Comparisons for tax season performance has been complicated by the extension of the 2020 tax season deadline to June 17 and this year’s to May 17.
Block said its system had prepared 21.6 million U.S. returns for fiscal 2021, an increase of 28.9 percent from slightly more than 17 million in fiscal 2020. The 26.9-percent increase is skewed by the difference in deadlines.
“We drove significant growth in DIY revenue and continued strong growth at Wave,” Jones said. He noted the company is also “seeing positive signs in virtual adoption by our assisted customers and we also saw a great uptake of DIY clients requesting human help”
The average net charge per client fell by about 2 percent year-over-year. But Jones said that was entirely due to most new clients being filers at lower price points.
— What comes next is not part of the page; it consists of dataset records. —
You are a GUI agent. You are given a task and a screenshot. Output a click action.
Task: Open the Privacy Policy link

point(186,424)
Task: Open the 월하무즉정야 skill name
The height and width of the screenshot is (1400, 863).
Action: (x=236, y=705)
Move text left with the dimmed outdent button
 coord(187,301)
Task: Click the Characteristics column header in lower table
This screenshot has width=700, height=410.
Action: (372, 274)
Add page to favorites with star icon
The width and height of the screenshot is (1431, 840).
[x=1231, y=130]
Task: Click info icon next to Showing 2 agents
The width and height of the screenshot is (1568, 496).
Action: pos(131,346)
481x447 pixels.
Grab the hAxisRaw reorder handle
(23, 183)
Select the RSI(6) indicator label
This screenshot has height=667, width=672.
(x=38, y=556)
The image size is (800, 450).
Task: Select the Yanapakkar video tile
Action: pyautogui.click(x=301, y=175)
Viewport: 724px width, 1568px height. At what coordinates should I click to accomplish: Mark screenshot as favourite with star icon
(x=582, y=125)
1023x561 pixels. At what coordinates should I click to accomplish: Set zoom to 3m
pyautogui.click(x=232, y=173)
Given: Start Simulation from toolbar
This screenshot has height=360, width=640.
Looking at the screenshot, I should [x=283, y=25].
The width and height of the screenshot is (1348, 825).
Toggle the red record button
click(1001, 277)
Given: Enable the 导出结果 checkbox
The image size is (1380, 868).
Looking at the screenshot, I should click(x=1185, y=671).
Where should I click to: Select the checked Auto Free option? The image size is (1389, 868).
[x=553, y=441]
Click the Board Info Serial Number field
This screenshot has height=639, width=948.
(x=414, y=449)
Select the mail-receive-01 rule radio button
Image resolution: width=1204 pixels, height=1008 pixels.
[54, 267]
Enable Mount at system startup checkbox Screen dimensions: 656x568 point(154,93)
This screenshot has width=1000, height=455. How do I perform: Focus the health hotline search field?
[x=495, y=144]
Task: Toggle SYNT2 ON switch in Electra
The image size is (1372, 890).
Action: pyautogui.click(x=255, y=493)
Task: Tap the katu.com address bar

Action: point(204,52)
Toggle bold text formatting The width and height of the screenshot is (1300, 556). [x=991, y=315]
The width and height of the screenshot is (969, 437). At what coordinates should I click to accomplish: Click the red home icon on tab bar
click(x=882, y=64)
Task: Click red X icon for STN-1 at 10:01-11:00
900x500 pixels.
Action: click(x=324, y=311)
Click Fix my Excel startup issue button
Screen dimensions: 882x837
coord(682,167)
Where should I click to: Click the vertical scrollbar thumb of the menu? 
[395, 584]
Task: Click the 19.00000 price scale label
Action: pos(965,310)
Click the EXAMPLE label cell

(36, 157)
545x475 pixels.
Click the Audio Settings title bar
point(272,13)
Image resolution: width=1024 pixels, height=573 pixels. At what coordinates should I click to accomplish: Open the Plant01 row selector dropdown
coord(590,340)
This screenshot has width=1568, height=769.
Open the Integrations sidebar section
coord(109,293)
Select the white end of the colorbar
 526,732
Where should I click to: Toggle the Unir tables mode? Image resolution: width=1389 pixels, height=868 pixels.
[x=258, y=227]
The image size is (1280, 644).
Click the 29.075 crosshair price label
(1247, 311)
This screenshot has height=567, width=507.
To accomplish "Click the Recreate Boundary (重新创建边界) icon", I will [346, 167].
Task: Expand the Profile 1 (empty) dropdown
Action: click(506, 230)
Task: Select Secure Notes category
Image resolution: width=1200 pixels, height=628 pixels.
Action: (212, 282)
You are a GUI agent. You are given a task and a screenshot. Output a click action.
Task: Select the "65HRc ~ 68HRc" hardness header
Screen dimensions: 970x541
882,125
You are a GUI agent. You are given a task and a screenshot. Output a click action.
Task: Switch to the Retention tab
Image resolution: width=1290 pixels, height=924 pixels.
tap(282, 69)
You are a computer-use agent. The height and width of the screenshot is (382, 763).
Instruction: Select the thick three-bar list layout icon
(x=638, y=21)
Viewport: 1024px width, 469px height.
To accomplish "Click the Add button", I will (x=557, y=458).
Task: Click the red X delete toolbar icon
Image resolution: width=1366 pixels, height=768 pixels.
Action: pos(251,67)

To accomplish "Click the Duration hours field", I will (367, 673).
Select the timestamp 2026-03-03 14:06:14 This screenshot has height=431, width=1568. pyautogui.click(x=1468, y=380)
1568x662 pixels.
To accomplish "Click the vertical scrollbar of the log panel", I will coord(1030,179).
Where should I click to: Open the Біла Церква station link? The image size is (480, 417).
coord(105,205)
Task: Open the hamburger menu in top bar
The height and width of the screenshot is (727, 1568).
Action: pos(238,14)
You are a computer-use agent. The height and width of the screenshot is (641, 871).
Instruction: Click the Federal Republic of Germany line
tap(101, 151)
Block reported net income of $590.2 million from continuing operations for the most recently ended year, an increase of 10.5 percent from slightly more than $584 million a year ago. Revenue for 2021 was $3.41 billion, up 29.3 percent from $2.64 billion
Block is also adding an element of complication by changing the end of its fiscal. Year from April 30 to June 30. Fiscal 2022 will begin on July 1 with Block panning to file a Form 10-QT for the transition months of May and June.
The company ended the most recent fiscal year with 10,675 offices worldwide, down 3.1 percent from 11,011 a year earlier. However that reflected a loss of 103 offices in Canada and 43 in Australia, with those two much less populous countries representing 43 percent of the decline. The U.S. total at year’s end was 9,271, off 2 percent from 9,461.